Витовт меж тем вовсе не желал отступать от своего намерения. Он вновь собрал епископов, предложив им кандидата в митрополиты «кого хощете». Кандидат нашелся – Григорий Цамвлак, болгарин, племянник и выученик покойного Киприана, которого, по слухам, сам Киприан готовил в смену себе. Но Константинополь и вновь отказал в поставлении. Шел уже следующий, 1415 год. Витовт вновь собрал епископов – Исаака Черниговского, Феодосия Полоцкого, Дионисия Лучского, Герасима Владимирского, Харитона Холмского, Евфимия Туровского, и велел поставить Григория Цамвлака в митрополиты собором епископов, без поставления в Константинополе. На возражения иерархов, теряя терпение, заявил: «Аще не поставите его, то зле умрете». И вот тут иерархи сдались. Умирать никоторый из них не хотел. Так Григорий Цамвлак 15 ноября 1415 года стал митрополитом Киевским. Так, в то время, как западная католическая церковь стремилась к единству, избирая единого папу вместо прежних трех, восточно-православная распалась надвое, после чего началась долгая пря с обличениями и проклятиями со стороны Фотия, пря тем более горестная и нелепая, что Григорий Цамвлак, Киприанов выученик, был строг и стоек в заветах православия, и отнюдь не собирался мирволить Витовту в утеснении католиками восточной церкви.

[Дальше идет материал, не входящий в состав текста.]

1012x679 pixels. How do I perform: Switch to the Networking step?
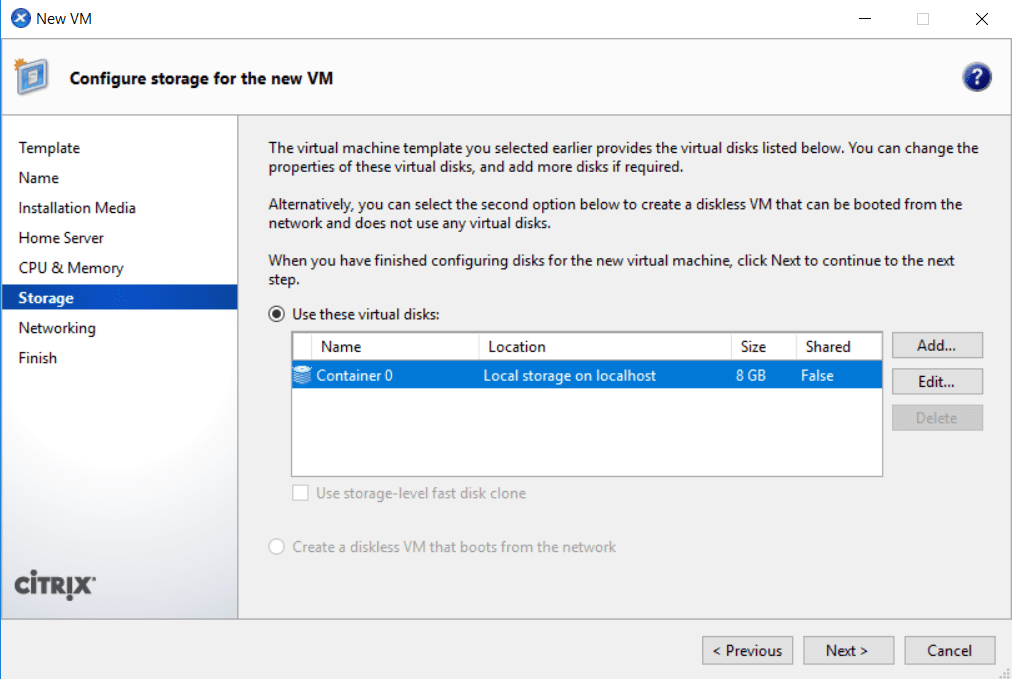coord(57,327)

Меж тем самому Витовту казалось, что он победил, почти победил. Он не оставлял стараний поставить в Орде своего хана, скинув Керим-Берды, и уже готовил ему в замену другого сына Тохтамышева, Кепека. И добился-таки своего, и Керим-Берды в очередную погиб в результате нового заговора (и было это в 1414 году), но Едигей сам воротился из Хорезма на Волгу, и Кепеку тотчас пришлось бежать обратно в Литву, а Едигей посадил на престол Большой Орды Чекры-Оглана… Овладеть Ордою, заставить татар работать на себя, Витовту опять не удалось. И так сошлось, что все теперь упиралось в дела церковные, в бытие (или же небытие!) Русской православной церкви.